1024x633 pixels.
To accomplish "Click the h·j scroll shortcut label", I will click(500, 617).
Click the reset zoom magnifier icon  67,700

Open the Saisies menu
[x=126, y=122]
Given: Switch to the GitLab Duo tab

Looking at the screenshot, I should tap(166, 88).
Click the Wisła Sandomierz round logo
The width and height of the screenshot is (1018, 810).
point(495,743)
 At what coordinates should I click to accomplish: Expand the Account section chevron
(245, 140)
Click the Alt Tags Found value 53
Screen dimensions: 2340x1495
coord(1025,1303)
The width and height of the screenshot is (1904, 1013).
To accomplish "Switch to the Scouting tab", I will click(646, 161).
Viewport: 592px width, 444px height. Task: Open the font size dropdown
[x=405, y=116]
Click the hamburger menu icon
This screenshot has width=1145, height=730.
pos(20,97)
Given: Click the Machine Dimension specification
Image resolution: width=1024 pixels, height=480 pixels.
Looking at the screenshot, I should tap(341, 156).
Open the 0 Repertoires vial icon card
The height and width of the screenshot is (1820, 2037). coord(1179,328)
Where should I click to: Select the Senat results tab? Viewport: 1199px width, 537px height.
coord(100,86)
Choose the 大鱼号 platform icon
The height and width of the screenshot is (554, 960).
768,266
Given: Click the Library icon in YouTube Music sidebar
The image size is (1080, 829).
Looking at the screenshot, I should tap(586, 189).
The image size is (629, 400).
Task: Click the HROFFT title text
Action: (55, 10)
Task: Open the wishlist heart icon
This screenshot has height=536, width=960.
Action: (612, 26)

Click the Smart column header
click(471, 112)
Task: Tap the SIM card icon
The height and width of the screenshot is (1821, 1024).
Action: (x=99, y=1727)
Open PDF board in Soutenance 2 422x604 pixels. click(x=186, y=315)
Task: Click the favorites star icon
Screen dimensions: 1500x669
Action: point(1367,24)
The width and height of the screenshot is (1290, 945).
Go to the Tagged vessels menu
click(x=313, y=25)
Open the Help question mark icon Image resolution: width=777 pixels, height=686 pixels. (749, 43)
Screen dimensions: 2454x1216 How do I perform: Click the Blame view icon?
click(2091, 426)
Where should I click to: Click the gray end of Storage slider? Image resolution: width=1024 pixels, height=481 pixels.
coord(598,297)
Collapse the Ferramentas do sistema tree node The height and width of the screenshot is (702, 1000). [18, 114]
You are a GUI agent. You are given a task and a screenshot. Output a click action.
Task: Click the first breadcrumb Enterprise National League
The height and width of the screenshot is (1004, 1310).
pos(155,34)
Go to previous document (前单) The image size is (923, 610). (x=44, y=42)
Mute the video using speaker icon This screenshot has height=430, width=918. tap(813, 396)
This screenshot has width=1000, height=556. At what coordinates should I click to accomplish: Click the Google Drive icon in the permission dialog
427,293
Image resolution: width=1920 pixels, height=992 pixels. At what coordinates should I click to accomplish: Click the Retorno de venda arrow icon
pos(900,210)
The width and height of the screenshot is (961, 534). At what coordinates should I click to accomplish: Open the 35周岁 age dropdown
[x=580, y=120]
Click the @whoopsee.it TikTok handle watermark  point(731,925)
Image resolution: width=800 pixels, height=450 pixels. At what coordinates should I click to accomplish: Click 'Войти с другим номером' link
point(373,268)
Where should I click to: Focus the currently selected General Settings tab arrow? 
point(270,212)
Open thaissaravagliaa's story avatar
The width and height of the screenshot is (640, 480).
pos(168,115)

○ ○ ○ ○

*What to do*
An exact reproduction of the listing is required, covering every entry.

*Task solution*
1024x633 pixels.
To accomplish "Click the h·j scroll shortcut label", I will click(500, 617).
Click the reset zoom magnifier icon  67,700

Open the Saisies menu
[x=126, y=122]
Given: Switch to the GitLab Duo tab

Looking at the screenshot, I should tap(166, 88).
Click the Wisła Sandomierz round logo
The width and height of the screenshot is (1018, 810).
point(495,743)
 At what coordinates should I click to accomplish: Expand the Account section chevron
(245, 140)
Click the Alt Tags Found value 53
Screen dimensions: 2340x1495
coord(1025,1303)
The width and height of the screenshot is (1904, 1013).
To accomplish "Switch to the Scouting tab", I will click(646, 161).
Viewport: 592px width, 444px height. Task: Open the font size dropdown
[x=405, y=116]
Click the hamburger menu icon
This screenshot has width=1145, height=730.
pos(20,97)
Given: Click the Machine Dimension specification
Image resolution: width=1024 pixels, height=480 pixels.
Looking at the screenshot, I should tap(341, 156).
Open the 0 Repertoires vial icon card
The height and width of the screenshot is (1820, 2037). coord(1179,328)
Where should I click to: Select the Senat results tab? Viewport: 1199px width, 537px height.
coord(100,86)
Choose the 大鱼号 platform icon
The height and width of the screenshot is (554, 960).
768,266
Given: Click the Library icon in YouTube Music sidebar
The image size is (1080, 829).
Looking at the screenshot, I should tap(586, 189).
The image size is (629, 400).
Task: Click the HROFFT title text
Action: (55, 10)
Task: Open the wishlist heart icon
This screenshot has height=536, width=960.
Action: (612, 26)

Click the Smart column header
click(471, 112)
Task: Tap the SIM card icon
The height and width of the screenshot is (1821, 1024).
Action: (x=99, y=1727)
Open PDF board in Soutenance 2 422x604 pixels. click(x=186, y=315)
Task: Click the favorites star icon
Screen dimensions: 1500x669
Action: point(1367,24)
The width and height of the screenshot is (1290, 945).
Go to the Tagged vessels menu
click(x=313, y=25)
Open the Help question mark icon Image resolution: width=777 pixels, height=686 pixels. (749, 43)
Screen dimensions: 2454x1216 How do I perform: Click the Blame view icon?
click(2091, 426)
Where should I click to: Click the gray end of Storage slider? Image resolution: width=1024 pixels, height=481 pixels.
coord(598,297)
Collapse the Ferramentas do sistema tree node The height and width of the screenshot is (702, 1000). [18, 114]
You are a GUI agent. You are given a task and a screenshot. Output a click action.
Task: Click the first breadcrumb Enterprise National League
The height and width of the screenshot is (1004, 1310).
pos(155,34)
Go to previous document (前单) The image size is (923, 610). (x=44, y=42)
Mute the video using speaker icon This screenshot has height=430, width=918. tap(813, 396)
This screenshot has width=1000, height=556. At what coordinates should I click to accomplish: Click the Google Drive icon in the permission dialog
427,293
Image resolution: width=1920 pixels, height=992 pixels. At what coordinates should I click to accomplish: Click the Retorno de venda arrow icon
pos(900,210)
The width and height of the screenshot is (961, 534). At what coordinates should I click to accomplish: Open the 35周岁 age dropdown
[x=580, y=120]
Click the @whoopsee.it TikTok handle watermark  point(731,925)
Image resolution: width=800 pixels, height=450 pixels. At what coordinates should I click to accomplish: Click 'Войти с другим номером' link
point(373,268)
Where should I click to: Focus the currently selected General Settings tab arrow? 
point(270,212)
Open thaissaravagliaa's story avatar
The width and height of the screenshot is (640, 480).
pos(168,115)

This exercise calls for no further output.